9. Isthmus - If you study geography, you might recognize this two-syllable term as a reference to a tight strip of land between two seas. It helps if you forget about the "th," which is silent, as the word is pronounced "is-muss."
10. Otorhinolaryngologist – Many people can trip over this lengthy word that is used in the medical profession for an ear, nose and throat doctor. It's understandably complex for anyone outside of the medical field, as it's pronounced "oh-toh-rye-no-lar-ing-GOL-uh-jee." A more convenient title for this medical position is "ENT."
11. Squirrel - German speakers may have problems with this animal word since the "rl" sound is usually coming at the end of a syllable. They might say "skwörl," when most Americans say "SKWIR-rel."
12. Ignominious - Articulate speakers who show off vocabulary use this word to describe a person who is dishonorable." It's a five-syllable word that is pronounced "ig-ne-MIN-ee-us."
13. Successful - Here's one of the easiest words on this list for anyone to pronounce, although people unfamiliar with English might be confused by the double c and double “s” since the "cc" has a "k" sound. Yet just "c" alone can be an "s," "k" or "ch" sound.
14. Sixth - Numbers are among the first things students of second languages learn to pronounce, but adding a "th" after "x" can be tricky for some people new to English.

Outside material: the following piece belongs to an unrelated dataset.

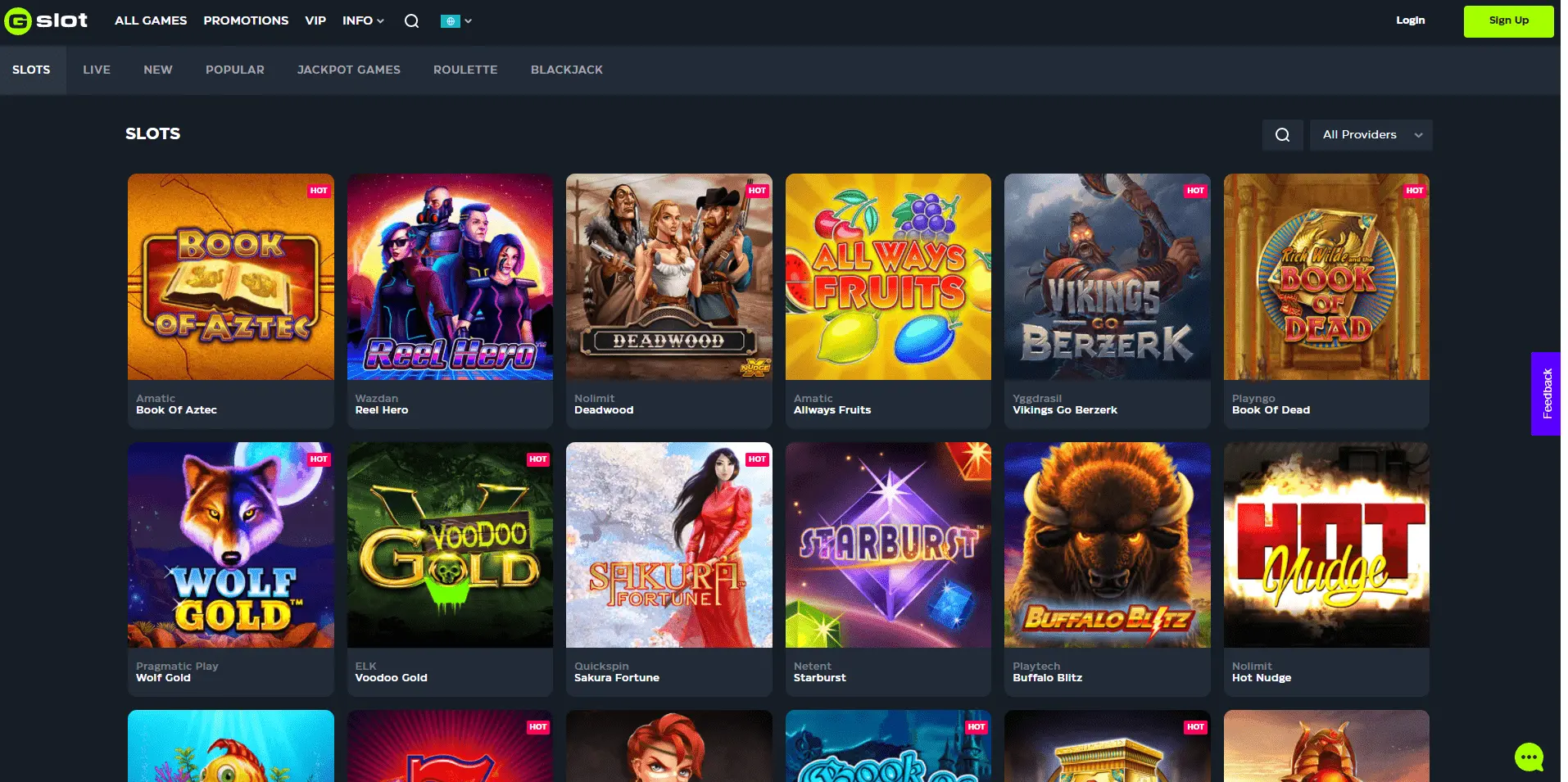Expand the All Providers dropdown
Viewport: 1568px width, 782px height.
tap(1371, 135)
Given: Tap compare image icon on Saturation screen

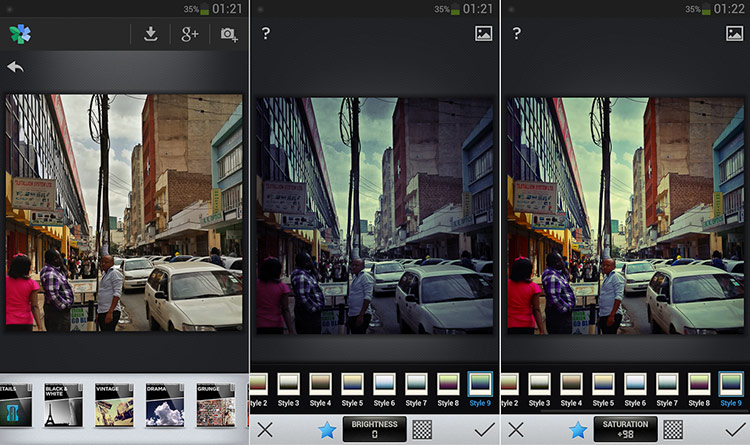Looking at the screenshot, I should pos(734,33).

15. Phenomenon - This singular form of "phenomena" means an amazing event and is pronounced "fi-NOM-uh-non."
16. Rural - Residents of farms and ranches are familiar with this term, which is pronounced "roor-uhl," whereas urban dwellers who don't talk about less populated areas much might find it to be a tongue twister.
17. Specific - Here's another easy word for most to decipher, but difficult for those who don't understand that "s" and "c" can have the same, yet different sounds within the same word.

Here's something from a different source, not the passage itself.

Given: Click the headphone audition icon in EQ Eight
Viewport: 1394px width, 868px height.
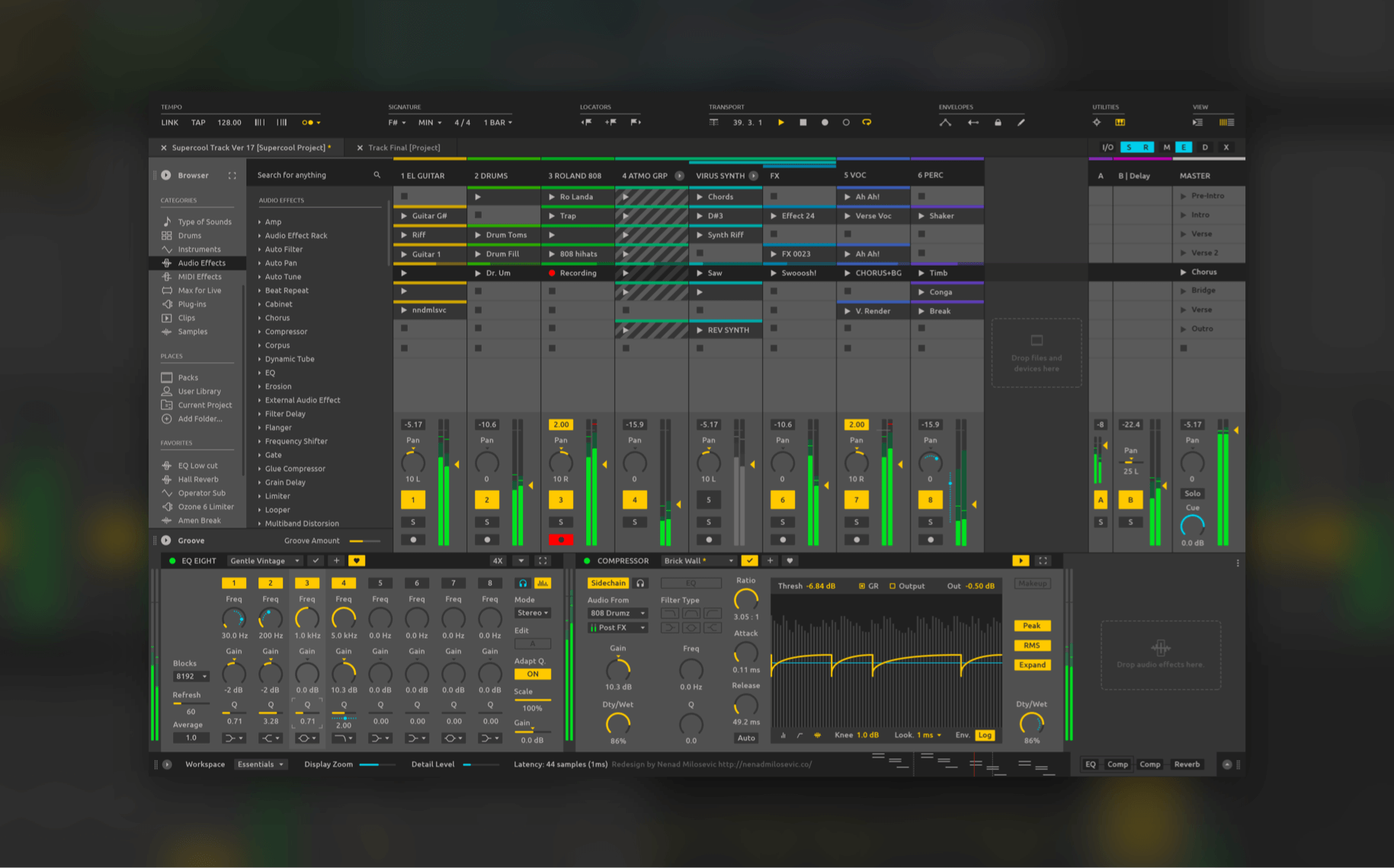Looking at the screenshot, I should [x=521, y=583].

18. Synecdoche - This rare literary device is more read than spoken, making it unfamiliar to many, as it's pronounced "se-NEK-de-kee."
19. Temperature - For some people, "tem-per-uh-chur" is difficult to say quickly, as the "t" takes on a "ch" sound. Many people chop the four syllables down to three.
20. Often - Many Americans, more often than not, drop the "t" to say "OFF-uhn," while others say "OFT-uhn." But either pronunciation is acceptable in the United States.